Once this new, warmer, carbon dioxide-enriched atmosphere had proved itself capable of conjuring up a fire tornado, the question in 2003 was: Could it happen again? Australia is vast, drought-prone and, in places, heavily wooded, a combination that has generated the largest bush fires and the longest, most destructive fire seasons anywhere on Earth. It is fair to say that Australia rarely has a “good” fire season, but some are worse than others; the devastating fire season of 1973-1974 blackened an area the size of France and Spain combined (nearly half a million square miles). The Black Saturday Fires in 2009 were some of the worst ever. February was so hot and dry that year—even for southern Australia —that fire officials in the state of Victoria declared the weather forecast “uncharted territory.” “There are no weather records,” said an official on ABC television, “that show the kind of fire conditions [predicted] tomorrow.” The ambient temperature in Melbourne that day—February 7—was 116 degrees Fahrenheit, a record that broke the previous high (set in 2003) by 4 degrees. The searing heat was attended by gale-force winds; residents compared the experience of going outside to standing in front of a giant hair dryer.
The Black Saturday Fires, concentrated in the hill country northeast of Melbourne, destroyed more than 2,000 homes and obliterated several small towns. One hundred and seventy-three people were killed. These fires, started variously by faulty power lines, lightning strikes and arsonists, were, as of that year, the most lethal and destructive bush fires in Australia’s dramatic fire history. While none of them generated a full-blown tornado, a fire service pilot estimated head fire heights at a hundred yards, and some victims perished in their cars, overtaken by flames even as they fled at highway speed. But there was another killing energy released by those fires that moved even faster—at the speed of light. So otherworldly were the fire conditions on Black Saturday that animals and people were killed by radiant heat alone, from hundreds of yards away, as if they had been felled by a death ray.
Afterward, a Royal Commission was ordered to investigate the disaster. One of the recommendations made was for a new fire danger category, because “Extreme” was deemed insufficient to express what had occurred on Black Saturday. The new, more dire classification is “Catastrophic,” or “Code Red.” In a document labeled “What you should do,” the Rural Fire Service for the state of New South Wales has shared a list of directives. The directive for “Catastrophic” fire could not be more stark: “For your survival, leaving early is the only option.”
And in 2013, Australia’s Bureau of Meteorology had to add two new colors (pink and purple) in order to accommodate new temperature extremes previously capped at roughly 122 degrees Fahrenheit.

PROVIDED DATA:
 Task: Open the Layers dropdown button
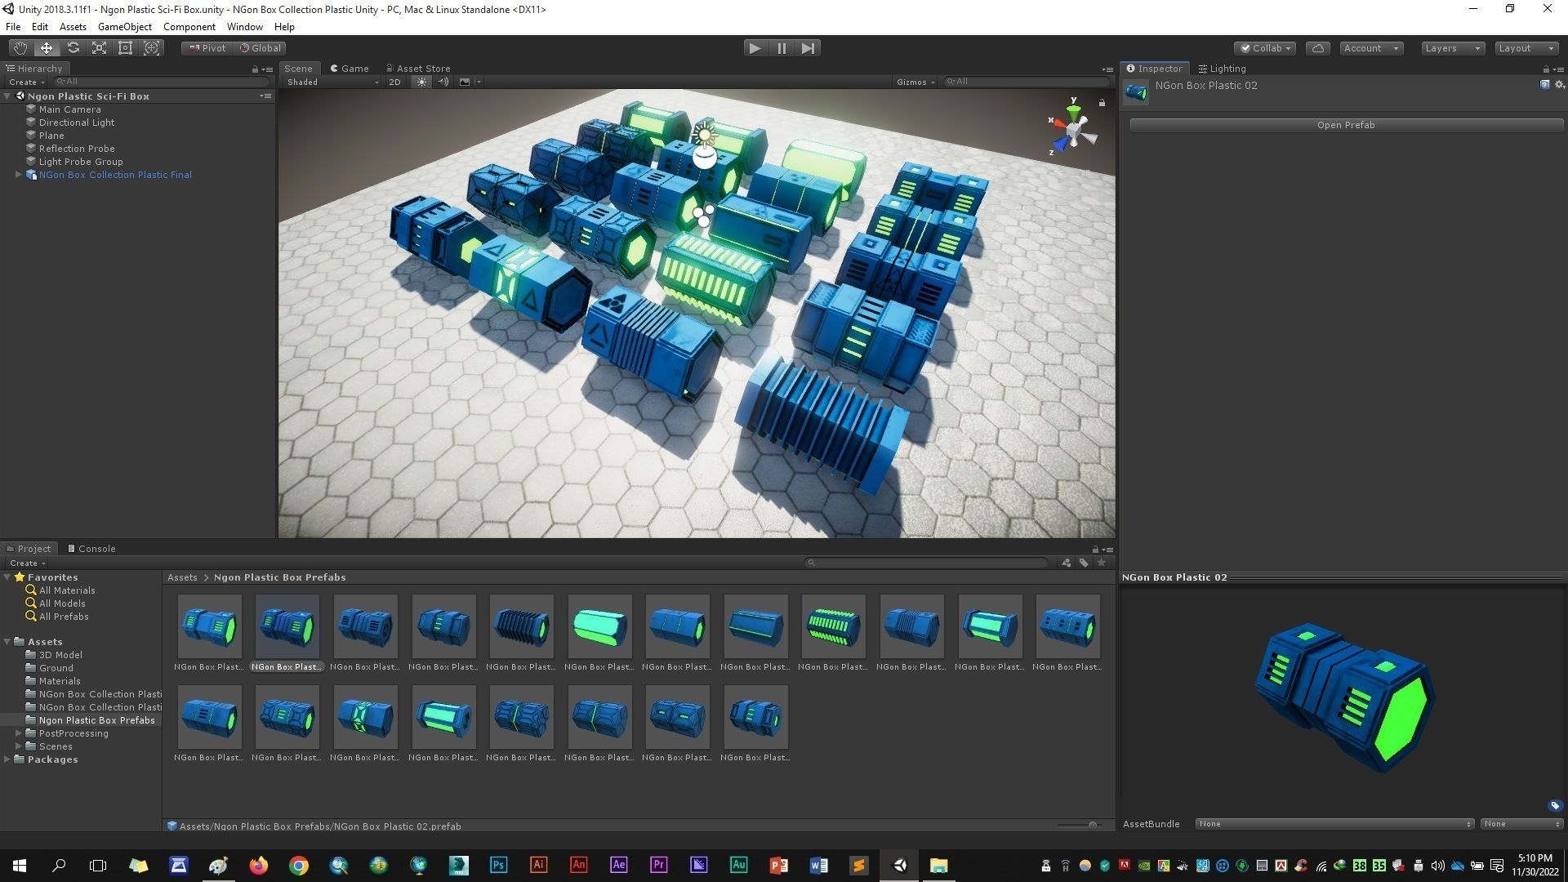click(x=1451, y=48)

TO-DO LIST:
[1] In the bush fire excerpt, what was the ambient temperature in Melbourne on February 7, 2009?
[2] List every cause the bush fire excerpt gives for starting the Black Saturday Fires.
[3] Continue the bush fire excerpt from the point where it stops.

ANSWERS PER TASK:
[1] 116 degrees Fahrenheit

[2]
- Faulty power lines
- Lightning strikes
- Arsonists

[3]
This is not planet Earth as we found it. This is a new place—a fire planet we have made, with an atmosphere more conducive to combustion than at any time in the past 3 million years. Human activities—mainly the burning of fossil fuels like coal, oil, and gas—have pumped so much CO2 into the atmosphere that the planet has warmed by more than 1 degree Celsius since the late 1800s. The closest comparison we have to current levels of CO2 is the mid-Pliocene Warm Period. With the seas and continents close to their current configuration, the mid-Pliocene offers a useful analogue for our near future. At that time, our ancestors were still in Africa. Lucy (Australopithecus afarensis) was laying the groundwork for us in present-day Ethiopia, walking upright and experimenting with the crudest of stone tools. The Pliocene world was certainly habitable, but in a dramatically different way—not so much because of who lived in it, but because of the amount of atmospheric CO2. In Lucy’s day, CO2 levels were around 400 parts per million, commensurate with ours right now, but average temperatures were 2-3 degrees Celsius warmer, the current prediction for the end of the century. With far less year-round ice, global sea levels were about 80 meters higher than today. Currently, almost half of the human population lives in coastal areas.
In 2009, the year of the Black Saturday Fires, the Keeling Curve—a measure of atmospheric CO2 concentrations—hit 390 parts per million, a 40 percent increase in atmospheric CO2 over preindustrial levels.
By then, temperature records around the world were being broken on an annual basis as fire seasons lengthened along with the lists of damage done and fatalities caused. 2017 appeared to be a turning point. That year, atmospheric CO2 hit 405 parts per million, a 45 percent increase over preindustrial levels. It was not yet April before more than 2,000 square miles of grassland had burned across the Great Plains, from Kansas to Texas, killing thousands of cattle and at least seven people. That summer, wildfires spread across several countries in Europe, and Greenland experienced its first significant fire. More than 100 people were killed in Spain and Portugal alone when the first pyrocumulus clouds ever observed there supercharged seasonal wildfires into firestorms. That same year, New Zealand experienced unusually intense wildfires while Chile and British Columbia, two huge coastal territories in opposite hemispheres, suffered the worst fire seasons in their respective histories. California, too, had one of its worst ever, including what was, then, the most destructive fire in state history: the Tubbs Fire in Santa Rosa, a catastrophic blaze that destroyed 9,000 structures, killed 44 people and generated winds strong enough to flip cars.
And fires have continued to ravage the state. In 2018, the Northern Hemisphere experienced its first fire tornado in Redding, California. The Carr fire tornado, an EF3 firestorm with 165-mile-per-hour winds and peak temperatures of 2,700 degrees Fahrenheit, killed five people, tossed a Ford F-150 through the air, and tore hundred-foot-tall transmission towers off their concrete moorings. Veteran Cal Fire members had never seen anything like it.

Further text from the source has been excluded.